I've been toiling away trying to come up with an algorithm which will make ants move in a believable manner while only using a very limited view (the 4 adjacent tiles which they can move to). This was much more difficult than I was expecting, it sounds too easy to say "the ants wander around randomly, then once they found food they could head home following the chemicals they left behind". Implementing it like that not only doesn't work, but the ants end up congregating around the ant hill and don't accomplish much of anything.
The final algorithm is a set of rules that look like this:
1. If carrying food, call go home AI.
2. If carrying food and in base, drop food (or wander until there is a spot to drop the food), set chemical output to low.
3. If not on surface, wander until on surface.
4. If on surface, check for food, pickup, change chemical output to high.
5. If on surface and no food, try to follow a chemical trail.
6. If no trail to follow search for food by looking for a spot with low (or no) chemicals.
The most successful part of this algorithm is step #6, the ants really spread out and find food spawned in a random location quickly.

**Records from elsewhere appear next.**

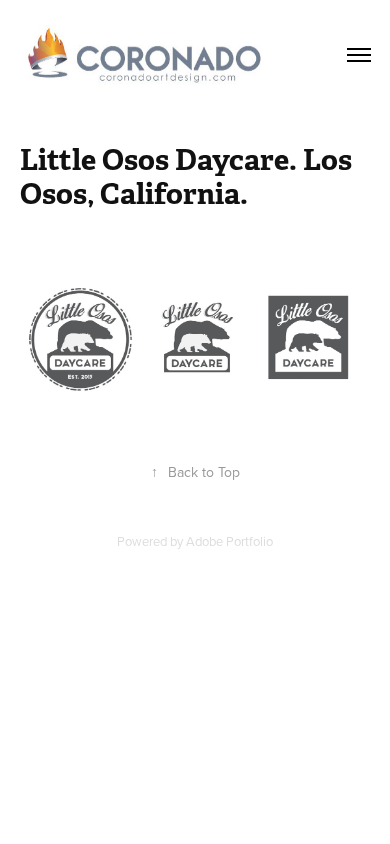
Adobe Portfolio (229, 541)
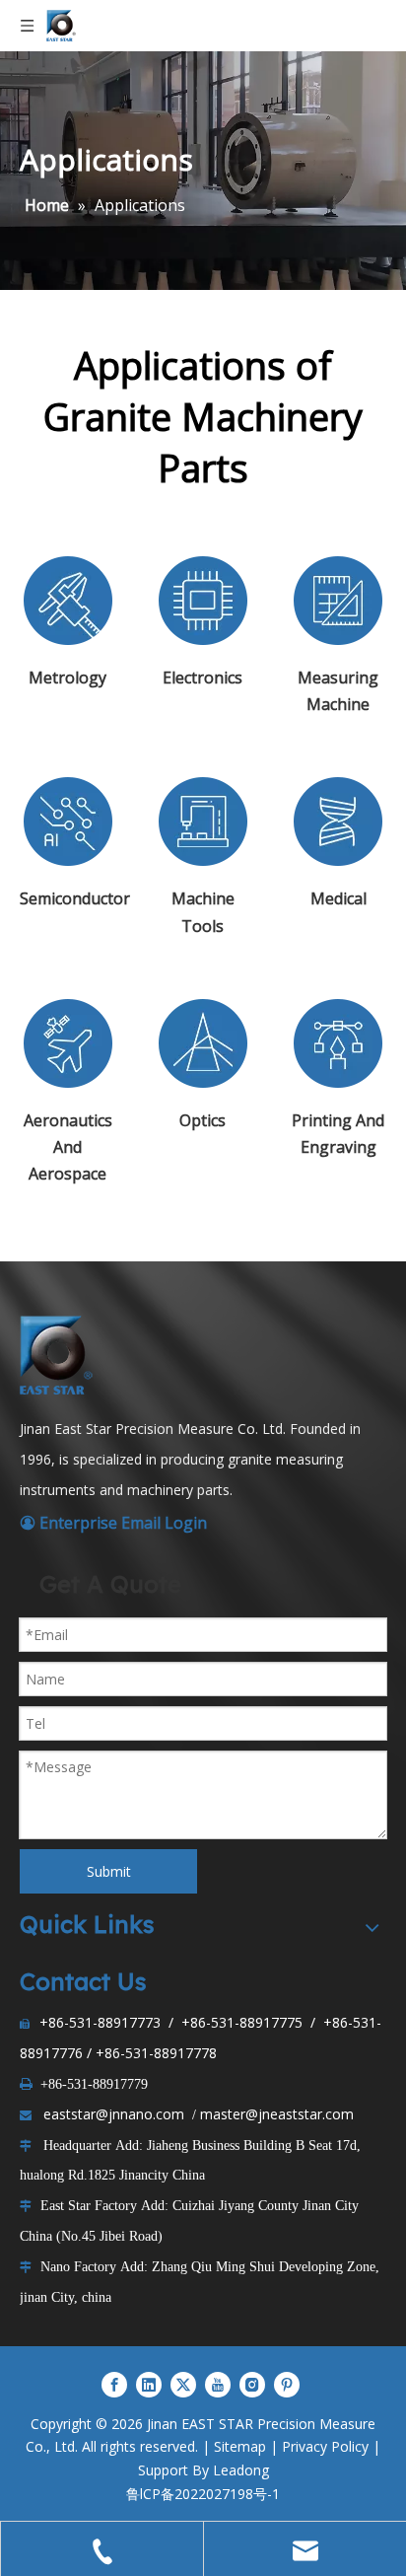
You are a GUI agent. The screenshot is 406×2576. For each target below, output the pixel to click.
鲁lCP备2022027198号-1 (203, 2493)
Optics (202, 1120)
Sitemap (240, 2446)
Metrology (67, 677)
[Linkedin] (149, 2384)
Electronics (202, 677)
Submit (109, 1871)
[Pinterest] (287, 2384)
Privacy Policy (325, 2446)
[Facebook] (114, 2384)
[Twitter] (183, 2384)
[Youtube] (218, 2384)
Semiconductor (75, 898)
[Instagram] (252, 2384)
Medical (338, 898)
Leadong (241, 2470)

The other interesting part, which isn't in the steps above, has to do with how the ants apply their pheromone to the tiles. I'm not sure how it is done in nature, but I have it set so if the trail is cold and the ant doesn't want other ants to follow it (i.e. not carrying food) it deposits only a small chemical trail, essentially marking that someone has been there. On the other hand if it does want other ants to follow it (i.e. carrying food), it will deposit a high amount.
To glue everything together in a natural manner, the chemical levels "decay" over time.
The biggest surprise of all this how complex the chemical trail following algorithm became. In an ideal world the chemical trail would be a high resolution heat-map style implementation which would allow the direction they are moving in to be clear. With my low resolution chemical trail, if there is a block of several high-chemical tiles all clumped up the ants start getting put into cycles, so I have to add special cases to resolve that. I'm not sure how interesting those special cases are so I'll leave them out for now.
I now have lots of variables to tweak (chemical output low, chemical output high, chemical decay rate, decay amount, max chemical per tile) several algorithms and functions which could use tweaking (chemicalOutput, trail following). All in all I'm very happy with the result given the constraints, and will hopefully have a demo out soon.